Wilson musste ernsthaft gegen die Ohnmacht ankämpfen. Der Blutverlust und die Verletzungen, die er davongetragen hatte, nahmen keine Rücksicht auf seine Lage. »Elena! Elena, hörst du mich! Mach die Tür auf!«
    »Brauchen Sie Hilfe, Sir?« Ein Hotelangestellter war neben ihm erschienen und musterte ihn. »Was ist Ihnen denn …«
    »Meine Tochter ist da drin und hat sich wohl eingesperrt. Wären Sie so nett?« Wilson hatte die Pistole unter dem Sakko verborgen, damit er sie jederzeit nutzen konnte. Es war nicht gesagt, dass der Mann neben ihm wirklich zum Haus gehörte.
Oder?
    Der Angestellte nahm seinen Schlüssel heraus und zog ihn durch den Schlitz. Es piepste, und das Signal sprang auf Grün um.

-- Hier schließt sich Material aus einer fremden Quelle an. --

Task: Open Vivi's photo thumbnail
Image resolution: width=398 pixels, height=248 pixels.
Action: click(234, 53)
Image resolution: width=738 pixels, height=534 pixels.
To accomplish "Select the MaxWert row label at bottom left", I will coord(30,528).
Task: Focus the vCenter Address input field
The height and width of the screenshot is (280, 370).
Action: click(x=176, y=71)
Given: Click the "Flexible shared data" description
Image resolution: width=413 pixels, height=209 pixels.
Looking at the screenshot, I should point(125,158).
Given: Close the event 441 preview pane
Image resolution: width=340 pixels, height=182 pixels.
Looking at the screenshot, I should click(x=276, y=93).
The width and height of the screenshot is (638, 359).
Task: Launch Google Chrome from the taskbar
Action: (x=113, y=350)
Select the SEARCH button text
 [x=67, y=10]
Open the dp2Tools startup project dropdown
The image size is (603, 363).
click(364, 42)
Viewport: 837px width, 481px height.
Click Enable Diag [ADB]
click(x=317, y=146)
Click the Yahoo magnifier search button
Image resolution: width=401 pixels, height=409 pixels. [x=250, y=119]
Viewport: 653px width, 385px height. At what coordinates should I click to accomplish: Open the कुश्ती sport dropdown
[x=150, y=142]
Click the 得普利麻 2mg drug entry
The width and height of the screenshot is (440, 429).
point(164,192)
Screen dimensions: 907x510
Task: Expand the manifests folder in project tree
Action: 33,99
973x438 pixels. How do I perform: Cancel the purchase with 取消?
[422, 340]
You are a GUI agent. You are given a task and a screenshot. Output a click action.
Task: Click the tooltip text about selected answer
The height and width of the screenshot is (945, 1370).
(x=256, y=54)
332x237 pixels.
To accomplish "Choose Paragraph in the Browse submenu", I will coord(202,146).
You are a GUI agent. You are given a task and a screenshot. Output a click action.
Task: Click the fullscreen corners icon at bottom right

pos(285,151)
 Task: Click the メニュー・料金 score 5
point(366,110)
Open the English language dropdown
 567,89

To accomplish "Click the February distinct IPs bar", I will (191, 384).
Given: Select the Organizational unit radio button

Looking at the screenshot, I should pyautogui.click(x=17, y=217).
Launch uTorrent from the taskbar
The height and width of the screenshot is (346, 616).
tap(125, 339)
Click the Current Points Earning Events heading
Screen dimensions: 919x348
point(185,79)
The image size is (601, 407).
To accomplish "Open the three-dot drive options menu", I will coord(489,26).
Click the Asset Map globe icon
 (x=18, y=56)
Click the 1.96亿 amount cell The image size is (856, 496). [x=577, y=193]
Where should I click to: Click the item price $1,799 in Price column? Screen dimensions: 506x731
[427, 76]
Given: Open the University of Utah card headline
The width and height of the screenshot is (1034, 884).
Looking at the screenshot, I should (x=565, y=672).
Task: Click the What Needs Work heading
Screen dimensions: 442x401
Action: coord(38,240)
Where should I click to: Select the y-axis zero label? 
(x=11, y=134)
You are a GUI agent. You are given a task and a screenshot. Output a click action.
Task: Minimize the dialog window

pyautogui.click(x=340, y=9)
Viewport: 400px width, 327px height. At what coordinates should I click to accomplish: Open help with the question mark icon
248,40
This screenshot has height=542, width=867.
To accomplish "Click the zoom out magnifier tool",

    »Danke.« Wilson öffnete – aber nach wenigen Zentimetern sperrte die Tür. Die Kette spannte sich, doch mit zwei schnellen Schulterrammbewegungen war sie aus der Verankerung gerissen.
    »Sir, das …«
    »Ich bezahle den Schaden.« Wilson betrat rasch das Zimmer, musste sich an der Wand abstützen, um nicht zu straucheln. »Elena? Hast du den Feueralarm nicht gehört?«
Kind, wo bist du?
    Sie gab immer noch keine Antwort.
    »Sir, wir müssen das Hotel verlassen. Es brennt im Stockwerk dreiundzwanzig, und …«
    »Ja! Ich weiß! Glauben Sie mir, ich wäre auch wirklich gerne woanders.« Als einzige Möglichkeit blieb das Bad, und er stürmte hinein.
    Nein!
    Elena lag in der gefüllten Wanne, die Unterarme vom Ellbogen bis zu den Handgelenken geöffnet; auf dem Rand lag eine blutverschmierte Nagelschere, von der ihr Blut die weißen Kacheln hinabrann. Die Lider des Mädchens flatterten, sie versuchte, etwas zu sagen.
    »Nein!« Wilson steckte die Walther Halbautomatik weg und hob Elena aus dem Wasser, nahm Handtücher und band sie fest um die langen Wunden. Sie hatte alles richtig gemacht, um sich das Leben zu nehmen. Längs, nicht quer.
    Doch zu seiner Überraschung wehrte sie sich gegen seine Bemühungen, sie zu retten. »Nein«, flüsterte sie schwach. »Ich will zu einer Vampirin werden.«
    »Nein, das willst du nicht!« Wilson trug sie rasch auf den Flur, nachdem er die provisorischen Verbände angelegt hatte. Jetzt würde er nicht mehr viel machen können, außer:
Das Kind in die Hände von Profis geben. Krankenhaus. Bluttransfusion. Jetzt!
    »Doch«, seufzte sie erlöst. »Dann … kann ich endlich besser … auf Mama und Tante Sia … und dich … aufpassen.« Sie versuchte, das Handtuch zu lösen.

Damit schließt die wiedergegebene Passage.